Every year, Medicare trustees deliver an impenetrable report that answers a single headline-worthy question: How soon will Medicare run out of money?
Last year, the trustees estimated that one part of Medicare would be insolvent alarmingly soon — 2017. But then came the new health care law, sold to Americans as a way to reduce costs and shore up Medicare.
The trustees released a new report last week that said — ta-da! — Medicare had 12 more years to live.
That is, the Medicare hospital trust fund would run out of money in 2029 instead of 2017. Treasury Secretary Tim Geithner declared that "the outlook for Medicare has improved substantially because of program changes" made by the new law.

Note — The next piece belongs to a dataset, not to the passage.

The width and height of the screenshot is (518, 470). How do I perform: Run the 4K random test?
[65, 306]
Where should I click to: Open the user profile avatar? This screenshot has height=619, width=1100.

But hold on. Democrats weren't straight with Americans about the costs of health care reform before the law passed. They used a lot of accounting tricks to make it look less expensive than it really will be. And they're still fuzzing over facts.
One gimmick: double count the savings. The Democrats crow that the new law wrings $575 billion from Medicare projected costs, via savings and tax increases, to extend the program's solvency. But that money isn't going directly to Medicare's coffers. Congress is plowing it into the expansion of benefits under the new health care law.
See that asterisk in the headline above? We put that there because the trustees' report comes with a surprise twist from Medicare's chief actuary, Richard Foster. In a capsule, he says: Never mind.